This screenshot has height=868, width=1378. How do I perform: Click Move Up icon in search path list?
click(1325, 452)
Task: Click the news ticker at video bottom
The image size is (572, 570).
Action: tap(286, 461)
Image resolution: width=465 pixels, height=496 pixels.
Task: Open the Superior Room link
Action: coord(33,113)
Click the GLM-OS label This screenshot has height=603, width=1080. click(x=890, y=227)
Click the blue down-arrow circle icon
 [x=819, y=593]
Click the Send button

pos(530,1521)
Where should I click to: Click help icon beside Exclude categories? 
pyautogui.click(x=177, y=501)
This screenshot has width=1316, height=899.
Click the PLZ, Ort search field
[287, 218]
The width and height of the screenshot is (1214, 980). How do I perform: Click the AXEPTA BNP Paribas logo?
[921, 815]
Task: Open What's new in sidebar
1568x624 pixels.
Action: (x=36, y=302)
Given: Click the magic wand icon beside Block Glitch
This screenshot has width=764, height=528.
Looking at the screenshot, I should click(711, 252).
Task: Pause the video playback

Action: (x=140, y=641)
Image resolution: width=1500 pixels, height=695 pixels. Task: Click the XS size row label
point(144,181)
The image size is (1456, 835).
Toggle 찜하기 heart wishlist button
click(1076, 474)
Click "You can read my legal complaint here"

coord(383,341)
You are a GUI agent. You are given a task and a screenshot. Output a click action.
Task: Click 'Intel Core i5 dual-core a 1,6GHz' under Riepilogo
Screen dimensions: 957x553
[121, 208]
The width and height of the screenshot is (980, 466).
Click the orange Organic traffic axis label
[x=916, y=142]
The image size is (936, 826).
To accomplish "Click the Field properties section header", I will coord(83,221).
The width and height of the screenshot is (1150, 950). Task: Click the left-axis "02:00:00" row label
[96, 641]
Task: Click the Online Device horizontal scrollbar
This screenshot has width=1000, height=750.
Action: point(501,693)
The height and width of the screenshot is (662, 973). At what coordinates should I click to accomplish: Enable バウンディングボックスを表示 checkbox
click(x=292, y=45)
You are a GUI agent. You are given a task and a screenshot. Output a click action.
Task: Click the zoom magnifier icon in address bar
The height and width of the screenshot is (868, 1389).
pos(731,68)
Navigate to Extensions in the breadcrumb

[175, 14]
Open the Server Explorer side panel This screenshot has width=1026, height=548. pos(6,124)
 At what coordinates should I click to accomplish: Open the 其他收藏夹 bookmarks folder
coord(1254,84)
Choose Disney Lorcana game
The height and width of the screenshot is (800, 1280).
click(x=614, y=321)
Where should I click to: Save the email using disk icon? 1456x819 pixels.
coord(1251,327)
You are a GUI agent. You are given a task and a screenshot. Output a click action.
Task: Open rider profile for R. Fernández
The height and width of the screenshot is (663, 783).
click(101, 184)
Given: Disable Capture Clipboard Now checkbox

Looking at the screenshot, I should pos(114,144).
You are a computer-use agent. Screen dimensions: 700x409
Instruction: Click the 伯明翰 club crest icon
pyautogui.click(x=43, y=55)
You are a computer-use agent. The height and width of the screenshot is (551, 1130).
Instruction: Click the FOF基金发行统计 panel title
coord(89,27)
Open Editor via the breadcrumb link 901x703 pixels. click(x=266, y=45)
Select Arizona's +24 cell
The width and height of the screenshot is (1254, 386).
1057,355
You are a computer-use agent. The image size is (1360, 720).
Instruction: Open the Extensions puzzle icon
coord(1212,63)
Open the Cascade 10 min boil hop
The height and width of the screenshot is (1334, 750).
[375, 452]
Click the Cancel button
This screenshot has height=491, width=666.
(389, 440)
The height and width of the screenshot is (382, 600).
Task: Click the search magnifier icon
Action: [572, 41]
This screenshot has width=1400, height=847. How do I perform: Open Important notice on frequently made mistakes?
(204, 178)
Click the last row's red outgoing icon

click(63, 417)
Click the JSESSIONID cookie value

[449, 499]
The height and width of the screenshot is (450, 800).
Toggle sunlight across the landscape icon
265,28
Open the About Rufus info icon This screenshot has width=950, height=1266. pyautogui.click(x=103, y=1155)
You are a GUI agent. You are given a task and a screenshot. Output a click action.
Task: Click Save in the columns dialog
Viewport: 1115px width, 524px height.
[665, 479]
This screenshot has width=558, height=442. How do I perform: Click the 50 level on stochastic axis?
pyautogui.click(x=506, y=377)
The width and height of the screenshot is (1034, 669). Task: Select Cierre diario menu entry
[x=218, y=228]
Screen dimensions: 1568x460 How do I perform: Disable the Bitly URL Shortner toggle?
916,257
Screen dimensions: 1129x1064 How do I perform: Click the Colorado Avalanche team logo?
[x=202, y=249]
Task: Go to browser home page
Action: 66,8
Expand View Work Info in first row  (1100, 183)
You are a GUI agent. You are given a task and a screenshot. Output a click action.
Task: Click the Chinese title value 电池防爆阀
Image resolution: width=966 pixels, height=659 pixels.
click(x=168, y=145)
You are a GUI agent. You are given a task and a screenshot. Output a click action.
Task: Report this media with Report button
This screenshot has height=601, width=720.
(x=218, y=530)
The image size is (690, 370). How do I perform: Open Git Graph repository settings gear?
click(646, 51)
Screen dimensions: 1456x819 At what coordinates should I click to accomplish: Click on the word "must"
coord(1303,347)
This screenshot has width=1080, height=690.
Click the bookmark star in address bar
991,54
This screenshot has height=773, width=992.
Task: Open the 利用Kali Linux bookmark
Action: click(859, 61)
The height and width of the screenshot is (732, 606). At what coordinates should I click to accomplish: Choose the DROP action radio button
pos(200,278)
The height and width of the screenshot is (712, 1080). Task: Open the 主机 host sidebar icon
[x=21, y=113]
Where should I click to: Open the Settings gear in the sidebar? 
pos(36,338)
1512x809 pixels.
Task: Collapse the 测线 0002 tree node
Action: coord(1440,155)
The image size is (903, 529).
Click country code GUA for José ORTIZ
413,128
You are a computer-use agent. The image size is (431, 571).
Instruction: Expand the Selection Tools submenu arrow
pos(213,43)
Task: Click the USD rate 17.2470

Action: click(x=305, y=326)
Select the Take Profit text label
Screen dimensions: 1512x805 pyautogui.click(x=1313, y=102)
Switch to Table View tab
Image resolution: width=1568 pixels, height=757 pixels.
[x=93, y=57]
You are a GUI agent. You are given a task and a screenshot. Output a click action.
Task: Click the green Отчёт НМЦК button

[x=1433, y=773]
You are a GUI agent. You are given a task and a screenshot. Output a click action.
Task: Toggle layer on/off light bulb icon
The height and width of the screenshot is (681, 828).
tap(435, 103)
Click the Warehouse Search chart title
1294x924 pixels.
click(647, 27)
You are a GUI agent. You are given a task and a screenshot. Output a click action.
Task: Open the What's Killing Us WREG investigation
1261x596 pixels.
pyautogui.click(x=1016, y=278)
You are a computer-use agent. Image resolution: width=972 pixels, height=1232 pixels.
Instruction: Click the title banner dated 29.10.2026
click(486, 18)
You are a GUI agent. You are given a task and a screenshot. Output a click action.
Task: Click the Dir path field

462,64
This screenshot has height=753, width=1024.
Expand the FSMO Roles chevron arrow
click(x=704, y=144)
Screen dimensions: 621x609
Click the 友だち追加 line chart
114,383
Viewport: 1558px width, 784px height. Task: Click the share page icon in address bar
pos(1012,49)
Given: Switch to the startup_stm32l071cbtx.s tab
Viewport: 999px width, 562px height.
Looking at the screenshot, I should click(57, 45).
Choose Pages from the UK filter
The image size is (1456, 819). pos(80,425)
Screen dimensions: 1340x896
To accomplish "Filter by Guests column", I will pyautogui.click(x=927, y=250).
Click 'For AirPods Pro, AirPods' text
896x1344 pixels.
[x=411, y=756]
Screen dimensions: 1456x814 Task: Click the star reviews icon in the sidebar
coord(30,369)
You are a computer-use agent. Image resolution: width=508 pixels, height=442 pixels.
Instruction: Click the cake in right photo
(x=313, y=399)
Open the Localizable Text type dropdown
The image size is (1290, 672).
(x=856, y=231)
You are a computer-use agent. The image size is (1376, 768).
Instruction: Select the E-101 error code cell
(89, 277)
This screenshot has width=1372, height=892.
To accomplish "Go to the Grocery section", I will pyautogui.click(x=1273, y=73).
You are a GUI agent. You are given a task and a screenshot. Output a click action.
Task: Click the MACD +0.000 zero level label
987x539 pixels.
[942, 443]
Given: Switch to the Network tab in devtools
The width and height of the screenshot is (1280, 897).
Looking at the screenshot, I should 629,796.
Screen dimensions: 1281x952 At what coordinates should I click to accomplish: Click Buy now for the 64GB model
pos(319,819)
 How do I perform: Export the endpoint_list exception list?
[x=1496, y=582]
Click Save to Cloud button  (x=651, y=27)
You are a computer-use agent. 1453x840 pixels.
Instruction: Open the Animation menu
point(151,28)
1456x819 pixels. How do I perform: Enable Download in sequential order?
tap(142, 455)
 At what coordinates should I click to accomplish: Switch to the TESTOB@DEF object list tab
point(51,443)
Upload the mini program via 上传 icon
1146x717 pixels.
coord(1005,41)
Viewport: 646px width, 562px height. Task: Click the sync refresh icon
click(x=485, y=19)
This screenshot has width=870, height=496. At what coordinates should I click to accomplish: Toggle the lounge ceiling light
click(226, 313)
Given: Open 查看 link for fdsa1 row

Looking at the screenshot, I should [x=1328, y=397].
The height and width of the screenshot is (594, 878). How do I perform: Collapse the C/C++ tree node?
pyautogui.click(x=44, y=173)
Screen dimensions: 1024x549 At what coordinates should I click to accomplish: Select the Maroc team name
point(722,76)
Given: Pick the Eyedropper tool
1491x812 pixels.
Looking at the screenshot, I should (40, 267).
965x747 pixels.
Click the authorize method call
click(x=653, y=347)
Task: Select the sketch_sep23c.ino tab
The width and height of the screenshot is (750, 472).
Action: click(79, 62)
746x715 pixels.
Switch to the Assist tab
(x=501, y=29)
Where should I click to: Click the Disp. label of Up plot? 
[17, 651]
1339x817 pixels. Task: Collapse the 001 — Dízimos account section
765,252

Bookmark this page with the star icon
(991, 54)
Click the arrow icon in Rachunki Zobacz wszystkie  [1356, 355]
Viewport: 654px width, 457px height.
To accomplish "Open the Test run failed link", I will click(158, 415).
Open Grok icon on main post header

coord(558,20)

Problem to work on>
Reproduce verbatim the lines above, starting at the line that contains "This screenshot has height=753, width=1024." and ending at the line that contains "The image size is (1456, 819). pos(80,425)".

Response to the task>
This screenshot has height=753, width=1024.
Expand the FSMO Roles chevron arrow
click(x=704, y=144)
Screen dimensions: 621x609
Click the 友だち追加 line chart
114,383
Viewport: 1558px width, 784px height. Task: Click the share page icon in address bar
pos(1012,49)
Given: Switch to the startup_stm32l071cbtx.s tab
Viewport: 999px width, 562px height.
Looking at the screenshot, I should click(57, 45).
Choose Pages from the UK filter
The image size is (1456, 819). pos(80,425)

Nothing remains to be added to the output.